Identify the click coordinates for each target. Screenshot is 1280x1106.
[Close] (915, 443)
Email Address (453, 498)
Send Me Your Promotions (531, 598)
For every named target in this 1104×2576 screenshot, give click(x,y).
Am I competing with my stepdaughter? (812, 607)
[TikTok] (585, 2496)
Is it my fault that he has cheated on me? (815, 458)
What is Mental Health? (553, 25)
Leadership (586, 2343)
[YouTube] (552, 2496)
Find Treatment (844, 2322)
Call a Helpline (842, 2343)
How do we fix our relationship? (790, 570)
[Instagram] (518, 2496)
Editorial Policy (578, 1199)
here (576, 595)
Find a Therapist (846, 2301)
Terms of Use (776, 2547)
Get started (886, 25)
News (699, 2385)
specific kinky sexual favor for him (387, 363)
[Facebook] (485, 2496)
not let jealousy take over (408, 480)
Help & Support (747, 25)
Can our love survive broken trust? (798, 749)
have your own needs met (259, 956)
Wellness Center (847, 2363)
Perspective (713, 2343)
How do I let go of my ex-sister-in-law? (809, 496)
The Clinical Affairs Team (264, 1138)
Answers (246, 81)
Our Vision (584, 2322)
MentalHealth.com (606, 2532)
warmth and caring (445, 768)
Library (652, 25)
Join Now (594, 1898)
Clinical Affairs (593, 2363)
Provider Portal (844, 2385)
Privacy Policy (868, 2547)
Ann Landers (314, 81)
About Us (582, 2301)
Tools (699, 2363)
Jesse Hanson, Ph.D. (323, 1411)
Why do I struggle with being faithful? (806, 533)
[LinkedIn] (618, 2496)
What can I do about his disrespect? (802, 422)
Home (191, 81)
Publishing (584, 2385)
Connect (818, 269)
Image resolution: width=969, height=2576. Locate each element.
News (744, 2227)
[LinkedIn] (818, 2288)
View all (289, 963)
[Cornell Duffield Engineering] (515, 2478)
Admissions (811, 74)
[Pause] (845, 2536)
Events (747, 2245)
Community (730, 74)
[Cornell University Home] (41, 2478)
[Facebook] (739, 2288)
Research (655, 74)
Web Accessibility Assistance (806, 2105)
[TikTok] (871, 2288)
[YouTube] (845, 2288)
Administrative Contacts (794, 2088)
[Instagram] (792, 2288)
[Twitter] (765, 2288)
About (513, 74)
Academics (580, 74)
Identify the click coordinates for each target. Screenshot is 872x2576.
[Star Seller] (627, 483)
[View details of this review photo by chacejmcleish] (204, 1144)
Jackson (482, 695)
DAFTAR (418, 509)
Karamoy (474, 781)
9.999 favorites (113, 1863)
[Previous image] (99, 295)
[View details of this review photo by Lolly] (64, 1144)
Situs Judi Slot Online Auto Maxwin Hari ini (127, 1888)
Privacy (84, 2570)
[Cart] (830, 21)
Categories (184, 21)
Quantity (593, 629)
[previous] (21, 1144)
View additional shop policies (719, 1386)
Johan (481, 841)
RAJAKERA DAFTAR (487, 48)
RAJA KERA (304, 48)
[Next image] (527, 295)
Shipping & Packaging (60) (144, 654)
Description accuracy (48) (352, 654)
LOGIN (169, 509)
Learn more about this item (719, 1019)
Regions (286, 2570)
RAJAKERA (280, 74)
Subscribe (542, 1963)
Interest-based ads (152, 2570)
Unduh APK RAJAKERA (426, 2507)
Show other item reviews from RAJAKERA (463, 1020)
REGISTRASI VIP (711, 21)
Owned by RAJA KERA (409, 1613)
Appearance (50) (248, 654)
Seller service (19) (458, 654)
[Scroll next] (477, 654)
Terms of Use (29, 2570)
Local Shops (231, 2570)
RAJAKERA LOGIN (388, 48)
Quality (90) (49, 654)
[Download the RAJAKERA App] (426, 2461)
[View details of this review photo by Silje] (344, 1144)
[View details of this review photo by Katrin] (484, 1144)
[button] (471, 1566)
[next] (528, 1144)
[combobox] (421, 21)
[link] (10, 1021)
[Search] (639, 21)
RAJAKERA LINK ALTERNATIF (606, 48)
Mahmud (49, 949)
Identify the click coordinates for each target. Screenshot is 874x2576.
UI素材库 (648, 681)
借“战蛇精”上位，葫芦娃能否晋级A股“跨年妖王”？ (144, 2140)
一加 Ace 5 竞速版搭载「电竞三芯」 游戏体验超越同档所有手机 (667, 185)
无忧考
------
PROMPT:
Without leaving anything out, output all of the data above exactly.

SOLUTION TO THE PROBLEM:
Identify the click coordinates for each target. Screenshot is 1280x1106.
[Close] (915, 443)
Email Address (453, 498)
Send Me Your Promotions (531, 598)
For every named target in this 1104×2576 screenshot, give click(x,y).
Am I competing with my stepdaughter? (812, 607)
[TikTok] (585, 2496)
Is it my fault that he has cheated on me? (815, 458)
What is Mental Health? (553, 25)
Leadership (586, 2343)
[YouTube] (552, 2496)
Find Treatment (844, 2322)
Call a Helpline (842, 2343)
How do we fix our relationship? (790, 570)
[Instagram] (518, 2496)
Editorial Policy (578, 1199)
here (576, 595)
Find a Therapist (846, 2301)
Terms of Use (776, 2547)
Get started (886, 25)
News (699, 2385)
specific kinky sexual favor for him (387, 363)
[Facebook] (485, 2496)
not let jealousy take over (408, 480)
Help & Support (747, 25)
Can our love survive broken trust? (798, 749)
have your own needs met (259, 956)
Wellness Center (847, 2363)
Perspective (713, 2343)
How do I let go of my ex-sister-in-law? (809, 496)
The Clinical Affairs Team (264, 1138)
Answers (246, 81)
Our Vision (584, 2322)
MentalHealth.com (606, 2532)
warmth and caring (445, 768)
Library (652, 25)
Join Now (594, 1898)
Clinical Affairs (593, 2363)
Provider Portal (844, 2385)
Privacy Policy (868, 2547)
Ann Landers (314, 81)
About Us (582, 2301)
Tools (699, 2363)
Jesse Hanson, Ph.D. (323, 1411)
Why do I struggle with being faithful? (806, 533)
[LinkedIn] (618, 2496)
What can I do about his disrespect? (802, 422)
Home (191, 81)
Publishing (584, 2385)
Connect (818, 269)
Image resolution: width=969, height=2576. Locate each element.
News (744, 2227)
[LinkedIn] (818, 2288)
View all (289, 963)
[Cornell Duffield Engineering] (515, 2478)
Admissions (811, 74)
[Pause] (845, 2536)
Events (747, 2245)
Community (730, 74)
[Cornell University Home] (41, 2478)
[Facebook] (739, 2288)
Research (655, 74)
Web Accessibility Assistance (806, 2105)
[TikTok] (871, 2288)
[YouTube] (845, 2288)
Administrative Contacts (794, 2088)
[Instagram] (792, 2288)
[Twitter] (765, 2288)
About (513, 74)
Academics (580, 74)
Identify the click coordinates for each target. Screenshot is 872x2576.
[Star Seller] (627, 483)
[View details of this review photo by chacejmcleish] (204, 1144)
Jackson (482, 695)
DAFTAR (418, 509)
Karamoy (474, 781)
9.999 favorites (113, 1863)
[Previous image] (99, 295)
[View details of this review photo by Lolly] (64, 1144)
Situs Judi Slot Online Auto Maxwin Hari ini (127, 1888)
Privacy (84, 2570)
[Cart] (830, 21)
Categories (184, 21)
Quantity (593, 629)
[previous] (21, 1144)
View additional shop policies (719, 1386)
Johan (481, 841)
RAJAKERA DAFTAR (487, 48)
RAJA KERA (304, 48)
[Next image] (527, 295)
Shipping & Packaging (60) (144, 654)
Description accuracy (48) (352, 654)
LOGIN (169, 509)
Learn more about this item (719, 1019)
Regions (286, 2570)
RAJAKERA (280, 74)
Subscribe (542, 1963)
Interest-based ads (152, 2570)
Unduh APK RAJAKERA (426, 2507)
Show other item reviews from RAJAKERA (463, 1020)
REGISTRASI VIP (711, 21)
Owned by RAJA KERA (409, 1613)
Appearance (50) (248, 654)
Seller service (19) (458, 654)
[Scroll next] (477, 654)
Terms of Use (29, 2570)
Local Shops (231, 2570)
RAJAKERA LOGIN (388, 48)
Quality (90) (49, 654)
[Download the RAJAKERA App] (426, 2461)
[View details of this review photo by Silje] (344, 1144)
[View details of this review photo by Katrin] (484, 1144)
[button] (471, 1566)
[next] (528, 1144)
[combobox] (421, 21)
[link] (10, 1021)
[Search] (639, 21)
RAJAKERA LINK ALTERNATIF (606, 48)
Mahmud (49, 949)
Identify the click coordinates for each target. Screenshot is 874x2576.
UI素材库 (648, 681)
借“战蛇精”上位，葫芦娃能否晋级A股“跨年妖王”？ (144, 2140)
一加 Ace 5 竞速版搭载「电竞三芯」 游戏体验超越同档所有手机 (667, 185)
无忧考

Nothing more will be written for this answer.